UV astronomy is essential to studies ranging from our own galaxy to the edge of the Universe. The UV range supplies a richness of experimental data which is unmatched by any other domain for the study of hotter objects in the universe because it samples molecular, neutral and atomic gas at temperatures ranging from 10 to 105 K.
The performance of UV detectors has steadily improved over the last decades in many respects, and space surveillance applications have benefited from this evolution. Nevertheless, current solid-state detectors designed for EUV observations (ranging approximately from 2 to 200 nm), are based on Si semiconductors and exhibit a few major drawbacks that are difficult to overcome within silicon technology. Because EUV signal is more than 5 orders of magnitude weaker than the visible counterpart, Si based charge coupled devices (CCDs) must be used in conjunction with filters in order to screen the visible background, which not only attenuate the EUV signal (and hence provide fairly low detectivity efficiency), but also require a sophisticate instrumentation design in order to suppress the visible background. Although cooling reduces the dark current and prevents degradations from ionizing radiations, it is a difficult and expensive solution in space missions. Si-based CCDs also degrade in space due to radiation damage.
Considering the general engineering requirements and constraints for space surveillance applications—reliability, radiation hardness, light weight, and minimal power usage, the next generation of space surveillance systems require orders-of-magnitude performance advances in detectors, detector arrays, and enabling technologies. AlN appears to be an ideal material for the development of EUV detectors, because AlN possesses the widest direct energy bandgap (˜6.2 eV) among all semiconductors and offers the ability for bandgap engineering through the use of alloying and heterostructure design. AlN detectors would help to circumvent many of the limitations imposed by Si technology. The 6.1 eV bandgap permits the visible background to be intrinsically suppressed and the detectors to operate at room temperature, which drastically relive the harsh requirements on optical filters and cooling hardware and greatly simplify the system design. The compact crystal structure of AlN inherently provides radiation hardness.

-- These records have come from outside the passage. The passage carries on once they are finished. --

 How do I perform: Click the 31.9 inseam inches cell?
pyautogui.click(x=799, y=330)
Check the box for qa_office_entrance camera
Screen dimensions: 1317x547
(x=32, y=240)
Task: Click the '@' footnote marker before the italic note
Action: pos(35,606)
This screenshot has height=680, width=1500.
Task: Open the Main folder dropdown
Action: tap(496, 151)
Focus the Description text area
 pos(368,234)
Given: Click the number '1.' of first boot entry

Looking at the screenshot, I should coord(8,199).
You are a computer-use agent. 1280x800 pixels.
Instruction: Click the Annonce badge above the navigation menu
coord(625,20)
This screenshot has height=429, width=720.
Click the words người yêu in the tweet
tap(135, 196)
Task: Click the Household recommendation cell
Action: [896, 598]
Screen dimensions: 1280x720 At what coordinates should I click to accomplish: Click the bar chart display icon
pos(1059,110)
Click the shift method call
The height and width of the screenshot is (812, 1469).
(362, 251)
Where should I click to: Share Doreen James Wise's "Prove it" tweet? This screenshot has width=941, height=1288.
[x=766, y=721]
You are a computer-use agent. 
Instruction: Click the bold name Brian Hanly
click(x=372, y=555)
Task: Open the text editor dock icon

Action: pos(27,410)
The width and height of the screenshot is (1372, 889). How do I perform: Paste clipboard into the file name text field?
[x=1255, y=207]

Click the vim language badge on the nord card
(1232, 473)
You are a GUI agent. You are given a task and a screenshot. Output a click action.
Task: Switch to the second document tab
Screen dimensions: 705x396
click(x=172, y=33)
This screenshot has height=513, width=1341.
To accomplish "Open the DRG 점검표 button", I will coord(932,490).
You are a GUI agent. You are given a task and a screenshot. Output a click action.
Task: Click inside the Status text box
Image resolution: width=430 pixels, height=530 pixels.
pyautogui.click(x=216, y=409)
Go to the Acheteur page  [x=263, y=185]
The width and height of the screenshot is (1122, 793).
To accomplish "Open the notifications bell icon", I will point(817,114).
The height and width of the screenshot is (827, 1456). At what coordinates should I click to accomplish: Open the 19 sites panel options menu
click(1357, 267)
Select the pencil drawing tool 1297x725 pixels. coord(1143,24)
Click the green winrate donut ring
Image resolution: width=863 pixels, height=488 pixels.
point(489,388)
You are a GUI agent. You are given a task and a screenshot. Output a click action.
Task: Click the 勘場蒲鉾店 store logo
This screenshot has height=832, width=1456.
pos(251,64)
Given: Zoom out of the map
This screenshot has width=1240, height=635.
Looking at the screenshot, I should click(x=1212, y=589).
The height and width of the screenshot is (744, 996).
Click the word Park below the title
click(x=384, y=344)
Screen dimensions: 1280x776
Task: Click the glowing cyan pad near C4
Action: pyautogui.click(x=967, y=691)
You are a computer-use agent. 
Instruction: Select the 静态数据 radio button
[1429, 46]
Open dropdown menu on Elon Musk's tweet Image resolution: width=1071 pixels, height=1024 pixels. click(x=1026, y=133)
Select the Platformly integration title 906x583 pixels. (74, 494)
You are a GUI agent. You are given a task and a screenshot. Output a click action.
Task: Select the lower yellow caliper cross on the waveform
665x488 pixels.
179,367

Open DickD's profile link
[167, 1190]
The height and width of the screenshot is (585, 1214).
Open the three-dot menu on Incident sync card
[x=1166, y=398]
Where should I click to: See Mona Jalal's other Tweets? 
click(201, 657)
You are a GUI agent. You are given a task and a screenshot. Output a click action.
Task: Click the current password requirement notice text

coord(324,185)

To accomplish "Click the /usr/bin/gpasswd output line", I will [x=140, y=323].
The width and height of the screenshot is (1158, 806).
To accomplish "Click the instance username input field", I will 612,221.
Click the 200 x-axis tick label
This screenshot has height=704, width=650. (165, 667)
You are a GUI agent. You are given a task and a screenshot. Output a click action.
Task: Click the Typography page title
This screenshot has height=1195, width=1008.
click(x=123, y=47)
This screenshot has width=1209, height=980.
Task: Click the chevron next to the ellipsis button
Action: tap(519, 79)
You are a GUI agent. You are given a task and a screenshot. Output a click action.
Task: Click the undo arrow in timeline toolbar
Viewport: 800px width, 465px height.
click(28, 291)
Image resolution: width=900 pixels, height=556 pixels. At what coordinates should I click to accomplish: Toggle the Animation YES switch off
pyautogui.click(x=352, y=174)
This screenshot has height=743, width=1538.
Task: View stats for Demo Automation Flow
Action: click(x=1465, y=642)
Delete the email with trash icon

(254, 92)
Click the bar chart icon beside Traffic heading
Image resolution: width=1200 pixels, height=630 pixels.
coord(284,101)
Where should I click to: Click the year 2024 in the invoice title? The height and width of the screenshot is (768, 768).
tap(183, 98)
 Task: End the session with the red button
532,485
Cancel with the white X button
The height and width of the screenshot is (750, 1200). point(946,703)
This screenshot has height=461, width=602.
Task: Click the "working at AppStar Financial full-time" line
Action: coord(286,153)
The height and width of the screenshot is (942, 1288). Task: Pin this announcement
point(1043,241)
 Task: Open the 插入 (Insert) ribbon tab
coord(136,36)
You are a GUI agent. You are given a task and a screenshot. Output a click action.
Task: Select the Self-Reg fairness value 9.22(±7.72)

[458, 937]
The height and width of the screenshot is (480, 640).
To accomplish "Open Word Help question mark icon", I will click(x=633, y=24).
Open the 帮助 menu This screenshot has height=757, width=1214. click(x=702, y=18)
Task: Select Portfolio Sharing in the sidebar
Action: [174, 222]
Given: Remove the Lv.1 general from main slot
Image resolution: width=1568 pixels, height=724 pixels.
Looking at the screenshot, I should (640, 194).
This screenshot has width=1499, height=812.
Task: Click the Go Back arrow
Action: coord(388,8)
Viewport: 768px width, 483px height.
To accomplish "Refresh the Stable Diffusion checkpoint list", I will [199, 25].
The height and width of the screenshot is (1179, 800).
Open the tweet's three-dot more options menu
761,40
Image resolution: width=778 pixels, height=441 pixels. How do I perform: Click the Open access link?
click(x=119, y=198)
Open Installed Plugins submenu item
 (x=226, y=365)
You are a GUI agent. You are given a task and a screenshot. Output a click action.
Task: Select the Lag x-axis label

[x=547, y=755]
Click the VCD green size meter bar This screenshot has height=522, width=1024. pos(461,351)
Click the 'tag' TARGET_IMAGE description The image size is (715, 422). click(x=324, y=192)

It was demonstrated by Prof. Hiramatsu's group of Mie University in Japan that AlGaN ternary alloys out perform GaN in terms of photoresponsivity in the EUV and VUV region due to their wider energy band gaps and their result is shown in FIG. 1. For example, at λ<193 nm, the responsivity of Al0.5Ga0.5N detectors is 16 times higher than that of GaN detectors due to the larger bandgap of Al0.5Ga0.5N than GaN. Thus, it is expected that the detection efficiency of AlGaN based detectors in EUV and UVU region increases with an increase of the Al content and is highest for pure AlN.